Il est absurde de dépenser de l'argent pour des citoyens envers qui nous faisons preuve de discrimination, si nous leur refusons ensuite la possibilité d'exploiter pleinement leurs capacités. C'est la pire forme d'une mauvaise budgétisation. On se demande ensuite pourquoi ces personnes se rebellent, pourquoi elles n'ont pas l'impression de faire partie de la société et ne veulent pas travailler pour le bien de la collectivité.

En 1953, au Maroc, le gouverneur général, le général Guillaume, m'expliquait que si la fonction publique comptait si peu de Marocains au-delà du niveau de messager ou de laveur de plancher, c'était en raison de leur faiblesse en français et en mathématiques. Or, j'ai découvert qu'une loi interdisait l'enseignement du français et des mathématiques dans les écoles arabes.

Autrement dit, on maintenait les gens en bas de l'échelle et on les méprisait ensuite à cause de leur faiblesse. C'est une attitude inqualifiable, stupide et contre-productive dont nous devrions avoir honte. Le fait que cette attitude ait prévalu non seulement dans les colonies d'Europe occidentale mais également en Inde ne la justifie pas. En Inde, le mot correspondant au sort ou à la situation sociale d'une personne dans le système des castes est le même que celui employé pour désigner la couleur. Partout en Inde, les intouchables ont la peau plus sombre que les gens des castes plus élevées. Ils sont maintenus au bas de l'échelle sociale même si, chose étrange, certains intouchables s'alimentent mieux parce qu'ils acceptent de manger de la viande. Ils parviennent à se faufiler à travers cet horrible système de caste et à réussir. Des offres de mariage qui paraissent encore dans des journaux comme le Hindustan Times l'illustrent bien. On peut y lire des annonces comme celle-ci:

Jeune Brahman, occupant un poste permanent de commis avec pension dans la fonction publique, désire rencontrer jeune femme de la même caste ou d'une caste différente si elle a la peau claire.

Cela veut dire, comme les sociologues indiens l'expliquent, que l'on reconnaît que les femmes à la peau claire ont des gènes propices au développement intellectuel des enfants qui peuvent naître d'une telle union.

(1650)

Il est difficile de comprendre pourquoi les hommes agissent ainsi. Pourquoi les dirigeants de Texaco emploient-ils les jeunes noirs les mieux qualifiés et les plus brillants pour ensuite les traiter avec mépris, leur briser le moral et leur faire perdre de l'argent et leur talent?

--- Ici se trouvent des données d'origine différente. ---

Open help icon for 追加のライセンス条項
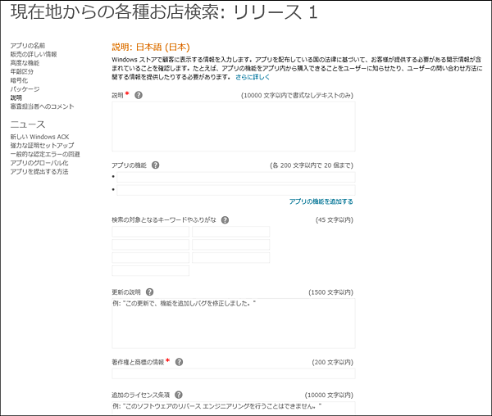The width and height of the screenshot is (492, 416). 178,395
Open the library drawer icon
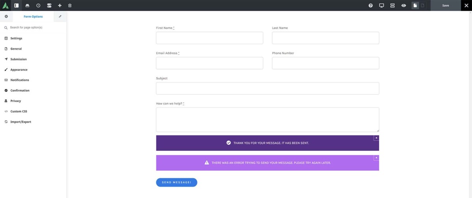Image resolution: width=472 pixels, height=198 pixels. 27,6
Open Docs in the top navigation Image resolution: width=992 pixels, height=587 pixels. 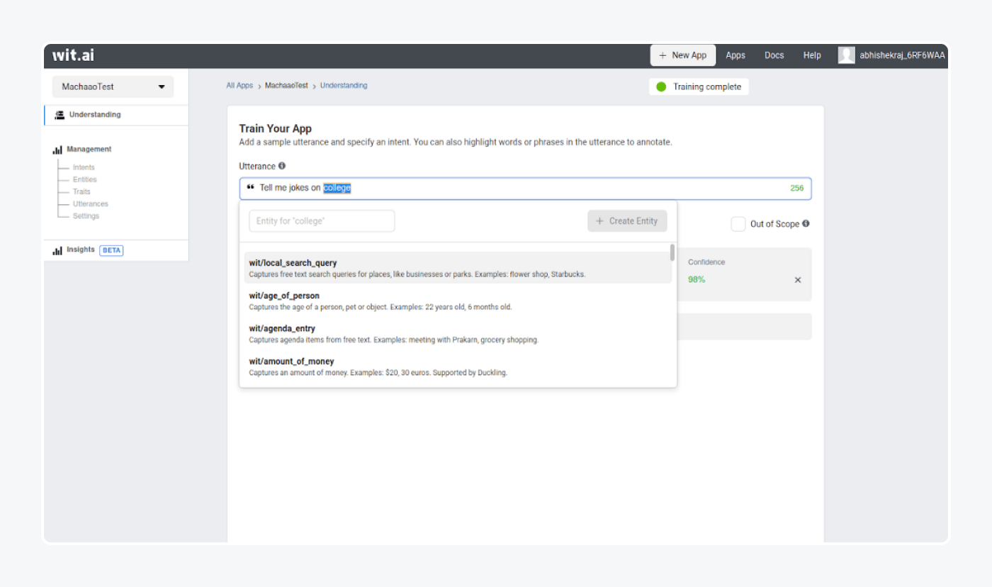point(774,55)
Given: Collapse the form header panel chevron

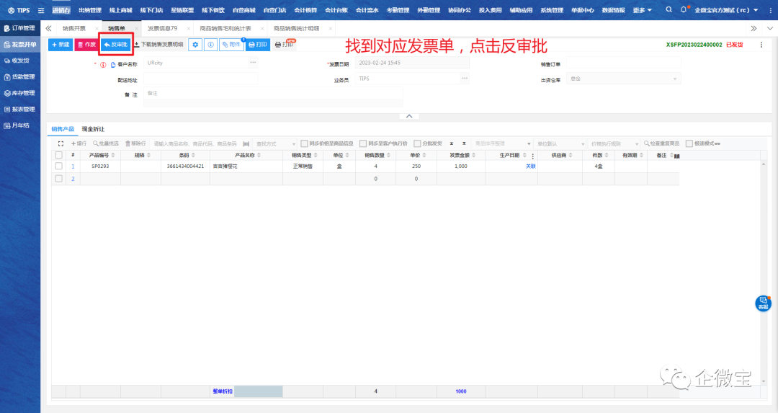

Je remercie encore une fois le sénateur Oliver d'avoir attiré notre attention sur cette terrible erreur que nous faisons tous, pas seulement ici, mais dans le monde entier. Les Japonais sont coupables d'une telle attitude envers les habitants de Haiku et envers les Coréens. Les Indiens sont coupables d'une telle attitude envers ceux des castes inférieures. Où que l'on aille, cette terrible maladie qu'est le racisme prive les gens qui le pratiquent du talent, de l'amitié, du réconfort et du soutien de ceux qu'ils discriminent.

Son Honneur le Président: Honorables sénateurs, si aucun autre sénateur ne désire prendre la parole, cette question est considérée comme débattue.

(Le Sénat s'ajourne à demain, le mercredi 12 février 1997, à 13 h 30.)